String imageName = "my_image.png";
String replace = imageName.replace('.','~');
String[] split = replace.split("~");

System.out.println("Image name : " + split[0]);
System.out.println("Image extension : " + split[1]);

Output,

输出,

Image name : my_image
Image extension : png

#7


1  

If performance is an issue, you should consider using StringTokenizer instead of split. StringTokenizer is much much faster than split, even though it is a "legacy" class (but not deprecated).

如果性能是个问题,您应该考虑使用StringTokenizer而不是split。 StringTokenizer比split可快得多,即使它是一个“遗留”类(但不是已弃用)。

#8


0  

You might be interested in the StringTokenizer class. However, the java docs advise that you use the .split method as StringTokenizer is a legacy class.

您可能对StringTokenizer类感兴趣。但是,java文档建议您使用.split方法,因为StringTokenizer是一个遗留类。

#1


155  

String.split takes a regex, and '.' has a special meaning for regexes.

String.split采用正则表达式和'。'对正则表达式有特殊意义。

You (probably) want something like:

你(可能)想要这样的东西:

String[] words = line.split("\\.");

Some folks seem to be having trouble getting this to work, so here is some runnable code you can use to verify correct behaviour.

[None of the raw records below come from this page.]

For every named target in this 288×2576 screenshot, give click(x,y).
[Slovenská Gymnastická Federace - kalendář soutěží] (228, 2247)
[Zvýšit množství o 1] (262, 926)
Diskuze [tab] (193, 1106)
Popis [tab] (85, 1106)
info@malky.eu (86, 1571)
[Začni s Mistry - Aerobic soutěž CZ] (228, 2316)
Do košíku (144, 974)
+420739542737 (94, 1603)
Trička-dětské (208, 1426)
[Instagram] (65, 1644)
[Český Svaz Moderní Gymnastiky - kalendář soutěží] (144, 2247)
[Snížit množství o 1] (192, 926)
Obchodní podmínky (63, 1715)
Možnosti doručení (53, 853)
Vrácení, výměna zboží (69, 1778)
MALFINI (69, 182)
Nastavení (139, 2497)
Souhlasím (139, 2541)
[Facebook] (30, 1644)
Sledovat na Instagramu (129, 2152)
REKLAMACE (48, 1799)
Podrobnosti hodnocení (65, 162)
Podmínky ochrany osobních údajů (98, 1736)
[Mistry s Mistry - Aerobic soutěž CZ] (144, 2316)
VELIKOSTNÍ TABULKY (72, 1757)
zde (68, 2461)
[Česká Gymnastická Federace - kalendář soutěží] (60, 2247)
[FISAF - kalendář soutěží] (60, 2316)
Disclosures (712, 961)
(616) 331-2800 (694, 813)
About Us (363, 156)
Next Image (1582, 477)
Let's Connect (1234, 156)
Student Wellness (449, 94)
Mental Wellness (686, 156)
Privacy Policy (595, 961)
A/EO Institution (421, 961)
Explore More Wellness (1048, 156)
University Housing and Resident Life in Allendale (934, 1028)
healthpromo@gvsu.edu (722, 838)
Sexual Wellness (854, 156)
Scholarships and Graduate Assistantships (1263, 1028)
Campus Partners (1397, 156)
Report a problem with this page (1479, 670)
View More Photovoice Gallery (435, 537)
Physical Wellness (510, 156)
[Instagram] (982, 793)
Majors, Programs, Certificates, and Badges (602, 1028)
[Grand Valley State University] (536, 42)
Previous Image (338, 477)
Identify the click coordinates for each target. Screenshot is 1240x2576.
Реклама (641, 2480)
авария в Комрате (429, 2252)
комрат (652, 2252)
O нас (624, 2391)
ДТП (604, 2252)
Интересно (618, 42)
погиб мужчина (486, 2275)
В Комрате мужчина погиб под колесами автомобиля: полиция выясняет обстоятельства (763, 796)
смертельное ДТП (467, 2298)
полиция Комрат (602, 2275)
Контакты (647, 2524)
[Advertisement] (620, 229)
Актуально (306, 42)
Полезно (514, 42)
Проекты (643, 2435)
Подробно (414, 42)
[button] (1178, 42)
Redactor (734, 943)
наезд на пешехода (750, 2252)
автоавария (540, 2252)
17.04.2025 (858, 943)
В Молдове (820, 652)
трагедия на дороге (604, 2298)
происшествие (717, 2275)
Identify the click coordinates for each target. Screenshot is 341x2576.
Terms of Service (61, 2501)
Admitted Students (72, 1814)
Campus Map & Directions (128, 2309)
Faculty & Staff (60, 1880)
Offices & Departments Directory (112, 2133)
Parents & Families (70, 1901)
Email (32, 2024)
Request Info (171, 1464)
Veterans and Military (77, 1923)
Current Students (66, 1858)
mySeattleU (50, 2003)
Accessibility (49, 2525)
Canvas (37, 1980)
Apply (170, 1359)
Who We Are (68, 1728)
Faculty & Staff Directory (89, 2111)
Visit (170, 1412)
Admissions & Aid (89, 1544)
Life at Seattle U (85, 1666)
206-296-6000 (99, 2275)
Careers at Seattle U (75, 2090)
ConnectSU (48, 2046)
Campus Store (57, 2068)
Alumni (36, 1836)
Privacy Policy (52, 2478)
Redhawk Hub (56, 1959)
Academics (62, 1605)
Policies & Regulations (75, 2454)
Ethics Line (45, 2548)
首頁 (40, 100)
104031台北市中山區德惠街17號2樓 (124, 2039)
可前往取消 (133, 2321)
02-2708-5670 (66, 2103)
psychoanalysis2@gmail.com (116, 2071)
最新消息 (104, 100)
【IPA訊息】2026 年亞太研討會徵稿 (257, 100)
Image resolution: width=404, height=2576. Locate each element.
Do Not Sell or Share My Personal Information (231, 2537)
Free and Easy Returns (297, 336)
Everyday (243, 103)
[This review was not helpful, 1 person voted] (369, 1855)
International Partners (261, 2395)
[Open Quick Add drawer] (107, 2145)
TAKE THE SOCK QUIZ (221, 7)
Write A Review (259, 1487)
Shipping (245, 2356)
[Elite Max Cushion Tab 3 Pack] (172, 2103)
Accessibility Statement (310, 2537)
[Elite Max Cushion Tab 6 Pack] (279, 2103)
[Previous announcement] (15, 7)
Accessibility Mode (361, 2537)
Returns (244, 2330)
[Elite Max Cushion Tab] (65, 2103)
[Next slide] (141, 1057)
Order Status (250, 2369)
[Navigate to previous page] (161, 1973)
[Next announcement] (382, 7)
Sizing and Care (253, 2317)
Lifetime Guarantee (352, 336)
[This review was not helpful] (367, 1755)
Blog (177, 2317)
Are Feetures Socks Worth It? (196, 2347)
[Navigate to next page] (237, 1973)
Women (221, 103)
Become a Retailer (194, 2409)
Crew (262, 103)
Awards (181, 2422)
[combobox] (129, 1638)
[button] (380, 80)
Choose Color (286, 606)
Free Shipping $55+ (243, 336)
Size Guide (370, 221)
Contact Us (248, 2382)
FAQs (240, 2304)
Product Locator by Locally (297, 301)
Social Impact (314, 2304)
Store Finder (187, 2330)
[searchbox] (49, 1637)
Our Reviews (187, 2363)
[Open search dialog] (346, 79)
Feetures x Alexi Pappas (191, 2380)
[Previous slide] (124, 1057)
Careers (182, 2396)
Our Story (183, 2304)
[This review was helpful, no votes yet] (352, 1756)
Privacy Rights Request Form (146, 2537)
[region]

有些人似乎无法使其工作,所以这里有一些可用于验证正确行为的可运行代码。

import java.util.Arrays;

public class TestSplit {
  public static void main(String[] args) {
    String line = "aa.bb.cc.dd";
    String[] words = line.split("\\.");
    System.out.println(Arrays.toString(words));
    // Output is "[aa, bb, cc, dd]"
  }
}

#2


38  

When splitting with a string literal delimiter, the safest way is to use the Pattern.quote() method:

使用字符串文字分隔符拆分时,最安全的方法是使用Pattern.quote()方法:

String[] words = line.split(Pattern.quote("."));

As described by other answers, splitting with "\\." is correct, but quote() will do this escaping for you.

如其他答案所述,用“\\”分割。是正确的,但quote()会为你逃避。

#3


5  

The argument to split is a regular expression. The period is a regular expression metacharacter that matches anything, thus every character in line is considered to be a split character, and is thrown away, and all of the empty strings between them are thrown away (because they're empty strings). The result is that you have nothing left.

split的参数是一个正则表达式。句点是一个匹配任何东西的正则表达式元字符,因此行中的每个字符都被认为是一个分裂字符,并被丢弃,它们之间的所有空字符串都被丢弃(因为它们是空字符串)。结果是你什么都没有留下。

If you escape the period (by adding an escaped backslash before it), then you can match literal periods. (line.split("\\."))

如果你逃避期间(通过在它之前添加一个转义的反斜杠),那么你可以匹配文字句点。 (line.split( “\\。”))

#4


4  

Have you tried escaping the dot? like this:

你有没有试过逃离点?喜欢这个:

String[] words = line.split("\\.");

String [] words = line.split(“\\。”);

#5


2  

The argument to split is a regular expression. "." matches anything so your delimiter to split on is anything.

split的参数是一个正则表达式。 “”匹配任何东西,所以你的分隔符分裂是什么。

#6


2  

This is definitely not the best way to do this but, I got it done by doing something like following.

这绝对不是最好的方法,但是,我通过做类似的事情来完成它。

String imageName = "my_image.png";
String replace = imageName.replace('.','~');
String[] split = replace.split("~");

System.out.println("Image name : " + split[0]);
System.out.println("Image extension : " + split[1]);

Output,

输出,

Image name : my_image
Image extension : png

#7


1  

If performance is an issue, you should consider using StringTokenizer instead of split. StringTokenizer is much much faster than split, even though it is a "legacy" class (but not deprecated).

如果性能是个问题,您应该考虑使用StringTokenizer而不是split。 StringTokenizer比split可快得多,即使它是一个“遗留”类(但不是已弃用)。

#8


0  

You might be interested in the StringTokenizer class. However, the java docs advise that you use the .split method as StringTokenizer is a legacy class.

您可能对StringTokenizer类感兴趣。但是,java文档建议您使用.split方法,因为StringTokenizer是一个遗留类。